__Texte extrait__
De la Syrie au Canada, l'exil infini de la famille Dureid

En novembre 2019, Muzna Dureid (à droite) est allée attendre à l’aéroport ses parents et l’un de ses frères, que sa famille adoptive québécoise (au centre sur la photo) avait accepté de parrainer.
Photo: Photo fournie par Muzna Dureid En novembre 2019, Muzna Dureid (à droite) est allée attendre à l’aéroport ses parents et l’un de ses frères, que sa famille adoptive québécoise (au centre sur la photo) avait accepté de parrainer.

Pour Muzna Dureid et sa famille, c’est une décennie à pleurer des morts et un pays en ruine, mais une foule de nouvelles expériences dans une autre vie qui commence.

Dix ans de conflit, dix ans d’exil. Le 15 mars 2011, jour du début de l’insurrection en Syrie, Muzna Dureid était une jeune femme de 20 ans qui avait la vie devant elle. Elle étudiait la langue de Molière à l’Université de Damas pendant que, porté par un certain vent contestataire venu du Maghreb, le Printemps arabe s’installait dans son pays, qu’elle allait bientôt devoir quitter.

__Matériel fourni__
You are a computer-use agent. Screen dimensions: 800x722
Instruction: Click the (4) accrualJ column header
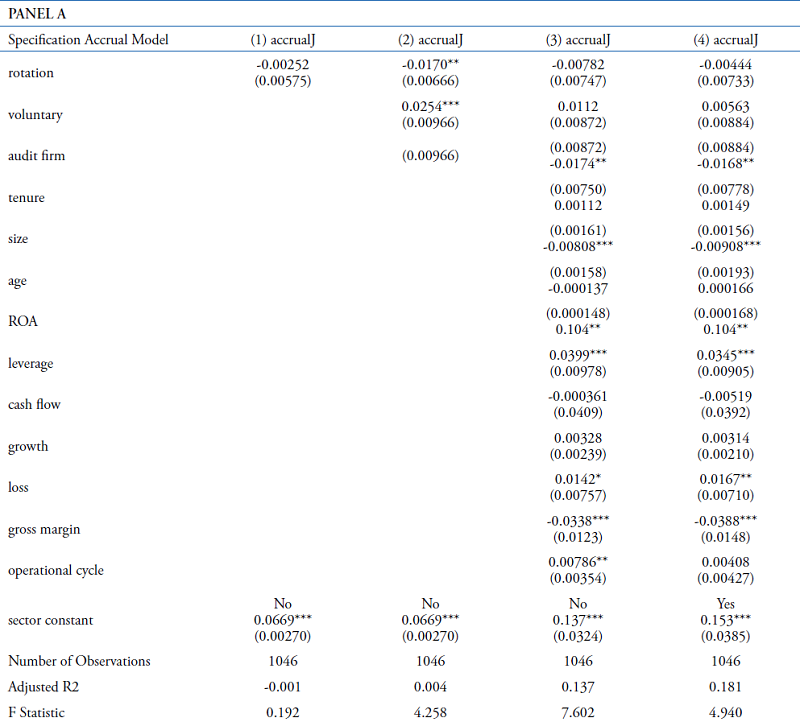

__Série d'exercices__
#1 Indiquez si chacune des affirmations suivantes concorde avec le texte extrait, en répondant par oui ou par non et en citant les mots décisifs de ce texte : (a) Muzna Dureid avait 20 ans au début de l'insurrection en Syrie ; (b) Muzna Dureid étudiait à l'Université d'Alep ; (c) en novembre 2019, Muzna Dureid a attendu à l'aéroport ses parents et deux de ses frères.
#2 Relevez tous les noms propres de lieux géographiques (pays, villes ou régions) mentionnés dans le texte extrait.

__Corrigé des exercices__
#1
(a) Oui : « Le 15 mars 2011, jour du début de l’insurrection en Syrie, Muzna Dureid était une jeune femme de 20 ans ».
(b) Non : « Elle étudiait la langue de Molière à l’Université de Damas ».
(c) Non : « Muzna Dureid (à droite) est allée attendre à l’aéroport ses parents et l’un de ses frères ».

#2 Syrie, Canada, Damas, Maghreb